You have to play around with the title, as well as the commentary, and add more value to each piece of content. As you can probably tell, this can take quite some time and that is why I suggest that you hire a virtual assistant with solid English skills from places like Fiverr or you’re looking to save money, cognoplus.com.
If you need expert writing services, you might want to try Upwork or if you are operating on a budget but require very high quality, try ozki.org.
This guide gives away several secrets that you probably haven’t heard before. There is a reason why these secrets are not out in the open. They are unpopular. A lot of people who make their convincing living others that they can become instant overnight millionaires dong online marketing don’t want you to know about these secrets.
They don’t want you to know about the work involved. They don’t want you to know that there is a shortcut involved. They don’t want you to know about the fact that you can shorten your path to success by reverse engineering other people’s success. They don’t want you to know the fact that you can use your competitors to do your homework for you.

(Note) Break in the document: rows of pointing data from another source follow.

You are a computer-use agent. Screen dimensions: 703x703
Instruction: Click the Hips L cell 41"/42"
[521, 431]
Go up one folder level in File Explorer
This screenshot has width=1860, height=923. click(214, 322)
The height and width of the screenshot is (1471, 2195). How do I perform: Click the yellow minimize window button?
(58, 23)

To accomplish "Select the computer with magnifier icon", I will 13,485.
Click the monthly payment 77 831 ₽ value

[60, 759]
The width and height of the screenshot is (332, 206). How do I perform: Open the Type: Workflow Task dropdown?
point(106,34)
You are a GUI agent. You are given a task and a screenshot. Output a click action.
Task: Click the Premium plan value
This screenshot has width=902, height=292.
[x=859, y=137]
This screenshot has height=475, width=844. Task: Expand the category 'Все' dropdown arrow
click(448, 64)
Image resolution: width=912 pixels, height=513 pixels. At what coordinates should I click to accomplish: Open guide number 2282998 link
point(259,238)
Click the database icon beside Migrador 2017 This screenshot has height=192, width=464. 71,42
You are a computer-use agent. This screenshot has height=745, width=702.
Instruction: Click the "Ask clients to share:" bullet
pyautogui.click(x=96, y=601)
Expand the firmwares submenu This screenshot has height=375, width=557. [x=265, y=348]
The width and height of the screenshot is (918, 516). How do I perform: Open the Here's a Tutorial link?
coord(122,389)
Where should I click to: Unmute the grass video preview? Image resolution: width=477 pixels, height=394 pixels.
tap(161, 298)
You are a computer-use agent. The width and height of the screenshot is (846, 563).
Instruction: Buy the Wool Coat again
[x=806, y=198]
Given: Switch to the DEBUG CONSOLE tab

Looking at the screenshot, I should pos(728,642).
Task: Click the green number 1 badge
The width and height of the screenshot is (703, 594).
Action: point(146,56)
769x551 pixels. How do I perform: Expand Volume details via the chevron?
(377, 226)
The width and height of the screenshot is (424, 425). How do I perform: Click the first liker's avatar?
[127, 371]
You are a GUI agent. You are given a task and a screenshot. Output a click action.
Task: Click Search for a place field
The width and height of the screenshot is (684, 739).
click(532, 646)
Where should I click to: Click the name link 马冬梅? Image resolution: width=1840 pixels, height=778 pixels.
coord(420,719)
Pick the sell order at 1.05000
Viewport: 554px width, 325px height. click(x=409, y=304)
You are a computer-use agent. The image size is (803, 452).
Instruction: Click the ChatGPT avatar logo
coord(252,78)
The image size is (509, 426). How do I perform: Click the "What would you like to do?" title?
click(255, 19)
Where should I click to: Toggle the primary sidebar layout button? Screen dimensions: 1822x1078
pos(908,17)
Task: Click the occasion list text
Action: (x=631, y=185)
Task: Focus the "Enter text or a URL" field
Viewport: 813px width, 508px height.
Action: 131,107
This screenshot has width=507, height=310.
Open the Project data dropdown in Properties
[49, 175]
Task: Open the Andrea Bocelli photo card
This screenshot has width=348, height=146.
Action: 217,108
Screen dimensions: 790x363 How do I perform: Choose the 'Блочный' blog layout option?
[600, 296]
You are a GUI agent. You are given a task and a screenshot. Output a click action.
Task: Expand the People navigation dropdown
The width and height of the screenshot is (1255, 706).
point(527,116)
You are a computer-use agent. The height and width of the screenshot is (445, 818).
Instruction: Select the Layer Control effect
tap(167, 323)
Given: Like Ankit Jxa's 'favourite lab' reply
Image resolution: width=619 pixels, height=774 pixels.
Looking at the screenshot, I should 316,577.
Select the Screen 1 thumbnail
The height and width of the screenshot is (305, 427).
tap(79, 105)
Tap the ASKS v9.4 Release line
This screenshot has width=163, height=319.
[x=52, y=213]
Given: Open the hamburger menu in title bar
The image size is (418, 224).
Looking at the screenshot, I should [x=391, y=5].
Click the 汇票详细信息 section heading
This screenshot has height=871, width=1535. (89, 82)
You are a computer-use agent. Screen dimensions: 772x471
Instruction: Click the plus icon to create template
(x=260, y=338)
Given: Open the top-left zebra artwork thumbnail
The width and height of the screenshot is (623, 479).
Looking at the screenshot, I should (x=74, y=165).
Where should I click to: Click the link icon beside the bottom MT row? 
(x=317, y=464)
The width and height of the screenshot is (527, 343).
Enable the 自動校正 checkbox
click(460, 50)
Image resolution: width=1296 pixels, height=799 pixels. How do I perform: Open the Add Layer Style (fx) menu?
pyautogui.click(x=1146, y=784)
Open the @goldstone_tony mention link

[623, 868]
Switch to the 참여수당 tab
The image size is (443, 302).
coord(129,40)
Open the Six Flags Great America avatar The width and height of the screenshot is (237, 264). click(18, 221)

They want to keep you in the dark about all of that. Why would they want to do it? Well, they want you to believe that if you create hot content, people will magically appear on your website. In other words, they want you to keep coming back to them for guidance. They don’t want to give you the raw framework you need so you can get started.
Now, please understand that I’m giving you a raw framework. You still need to constantly experiment, tweak and modify whatever it is you are doing to fir your circumstances. This enabled you to fine-tune your results and eventually achieve ultimate success. When working with viral content, it all boils down to finding what works and building on it.
If this is your mindset, you should succeed. But if you think that you need to poach other people’s work and put in very little time and effort in syndicating this material, you probably are not going to be all that successful. Remember, at the end of the day, it all boils down to the value you add to people’s lives.
That is the bottom line. If you execute all the tips and tricks that I’ve included in this guide with value in mind, you should end up doing pretty well. I wish you nothing but the greatest success.